Death of Comdex

Posted: 11.24.03


This week in Tech Watch: DVDs, Home Entertainment, and, yes, Comdex 2003.

Editorial from this week's Tech Watch

There's not much sense in going on and on about the death of Comdex. Either you were there and you have your own opinions or you weren't there and you're too pleased with yourself to give a rat's patootie about what we think.

This is probably the third year or so that we swore we'd never go again, though the reasons are different. One year we whined that the show management, K3 Media, were such condescending jerks that we couldn't be bothered. Then we complained that there was nothing new to see. We probably made a big deal about how crowded it was and you couldn't see anyone, and then of course we said there was no one there to see. We kept going though, didn't we? For that reason, if no other, we're not going to go on and on about the death of Comdex because we're liable to wind up going next year for some reason or another and then we'd have nothing to write about.

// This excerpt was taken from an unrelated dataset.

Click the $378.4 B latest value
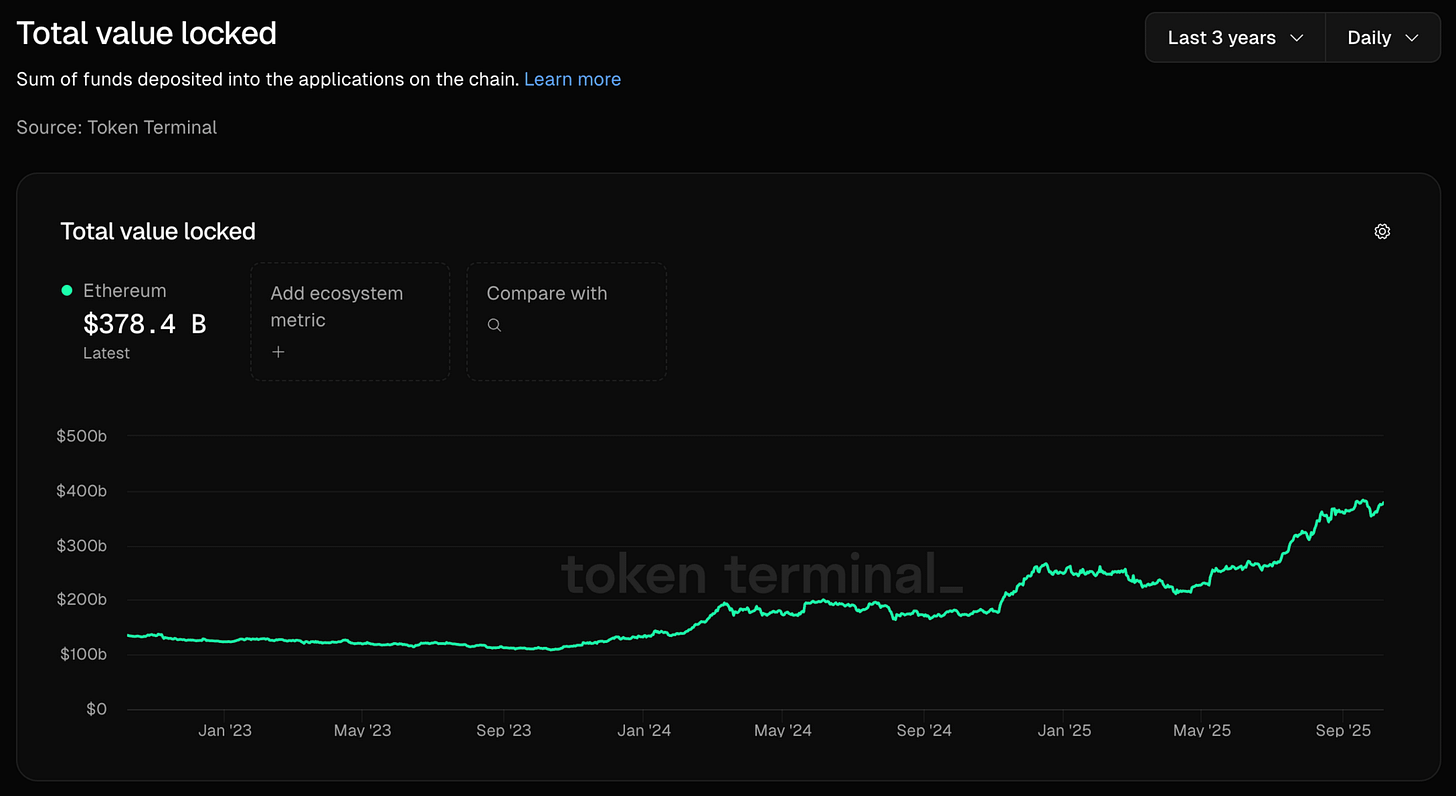1456x796 pixels. [144, 323]
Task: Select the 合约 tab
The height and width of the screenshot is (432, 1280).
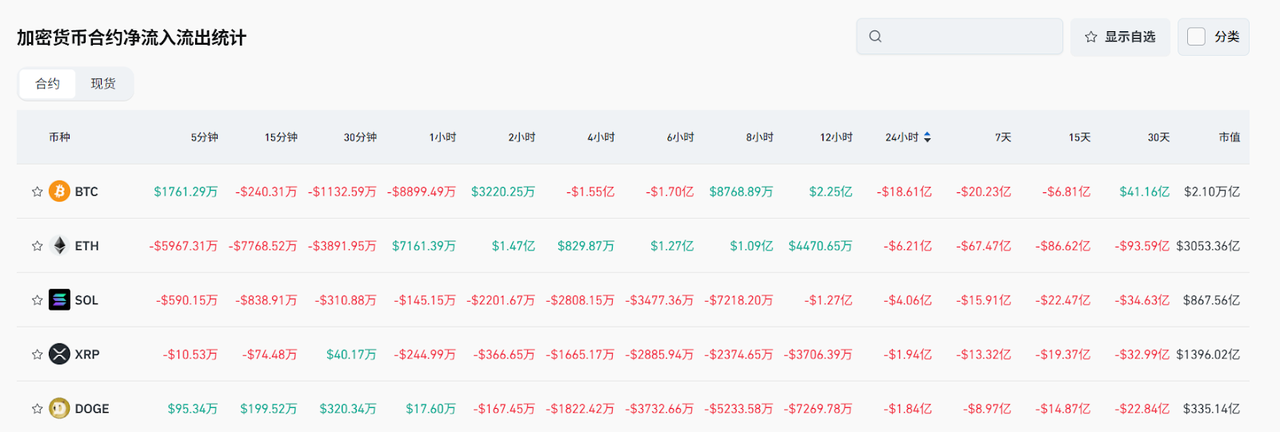Action: [x=48, y=84]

This year we were kind of interested in the evolution of new form factors as seen at Comdex this year. As most of us expected, Microsoft is dogged in its support of the Tablet PC, kind of an endearing trait in a giant, unfeeling, monopolistic company that tramples on the rights of the helpless. And indeed, Microsoft's partners in the Tablet PC market have repaid that trust with their own dogged introduction of new products and more companies have signed on. One of the interesting things we noted was that most new designs feature a keyboard of some sort—most of them are attached and we also saw more ruggedized versions, a feature that's as useful in the home as it is on the shop floor.

While we wandered around Comdex we stumbled upon an Alias representative who was demonstrating Alias Sketch on a Dell Tablet. We were enthralled. We had read about Alias Sketch, but we were impressed with its fluidity and easy interface when we saw it in person. This product has a double appeal if Alias can just get the word out. It's a wonderful tool for creative consumers, but it's also a first-rate sketching tool for industrial designers and artists who are looking for that digital connection between hand-eye-machine. Sketch looks like it might be it.

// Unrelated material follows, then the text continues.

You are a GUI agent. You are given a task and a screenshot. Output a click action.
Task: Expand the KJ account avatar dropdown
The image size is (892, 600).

Another interesting angle in the intersection between business and commerce is the handheld. We do business on the phone and we do business on the move. The field has all but been conceded to handheld devices with communication capabilities. It's all over but the screaming for the straight PDA. PalmOne, the hardware company, is putting its hopes in the Treo and the Tungsten. PalmSource, the software company, is most grateful for customers Samsung, Kyocera, and Palm, all of whom offer phones with PDA features.

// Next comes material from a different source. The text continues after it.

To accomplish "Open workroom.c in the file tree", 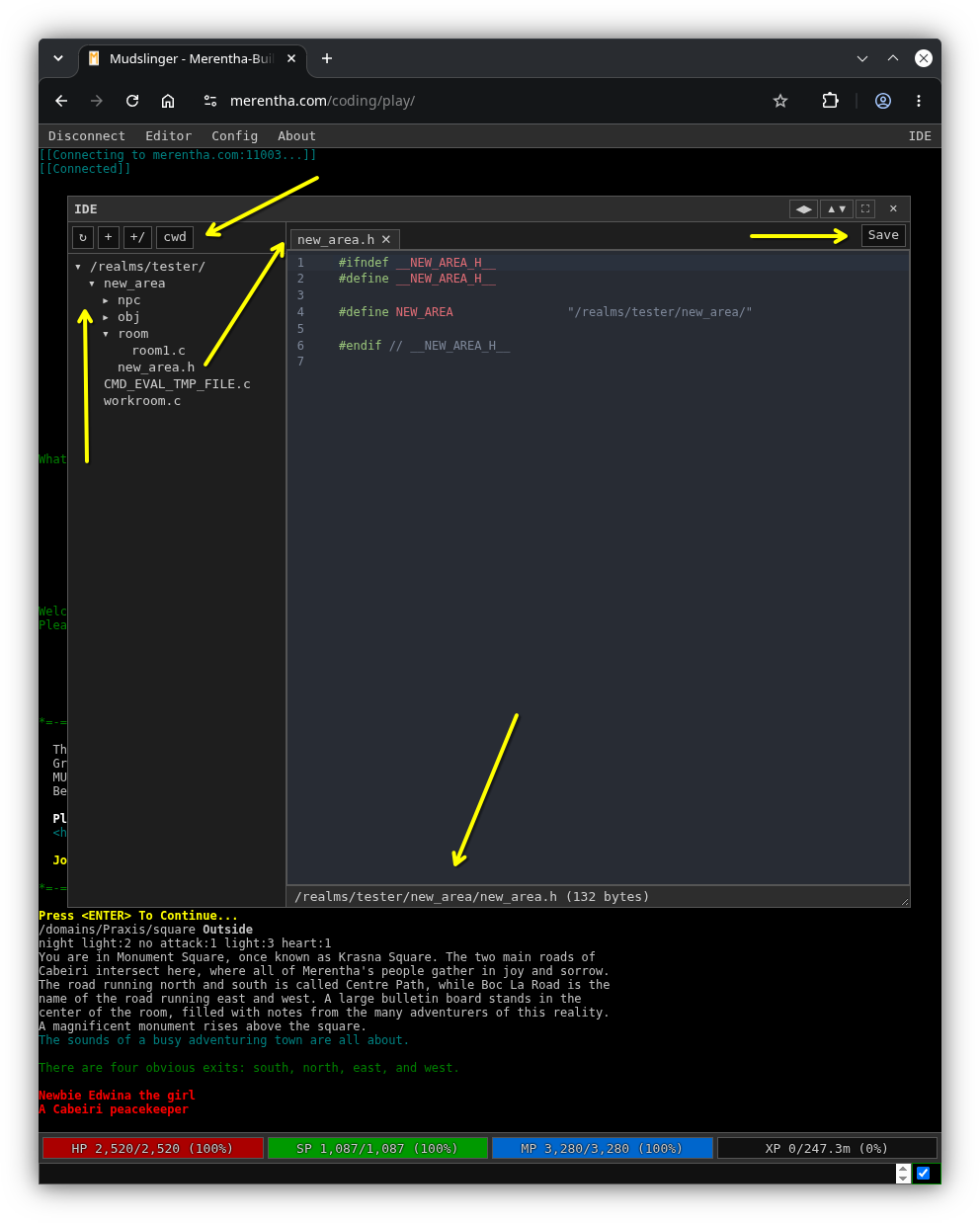I will point(142,401).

The exception to this rule is the new segment of handheld device that's taking shape as an entertainment device for big kids. Taking up where the Nintendo GameAdvance leaves off, devices like the Tapwave Zodiac keep their users entertained.

John Zeglis, president of AT&T wireless, took up the theme of always connected, always in touch with his keynote speech that suggested the mobile phone is soon to become our point of contact with the world. In the past, said Zeglis, the phone was the point of connection to our home. Now, as long as we have a phone, we're home.

Interestingly enough, both Zeglis and Nagel called for a world where devices can interoperate. Zeglis went so far as to say that interoperability, or the lack of it, is the one thing that's holding the door against the advance of the telecommunications industry. Nagel took a slightly different view, saying that the inability of devices to interoperate in the same way that all Palm devices run Palm applications is the key to success for Palm-based devices. That's not too far a cry from Nokia's approach, which is that Nokia phones interoperate just fine as long as you buy phones in the same product family.

It would be nice to see true interoperability so that we can play games with anyone, exchange photos, and make calls from anywhere in the world, but we don't see this brave new world coming in the next 12 months. If any of you do, please let us know. We'd like to know why.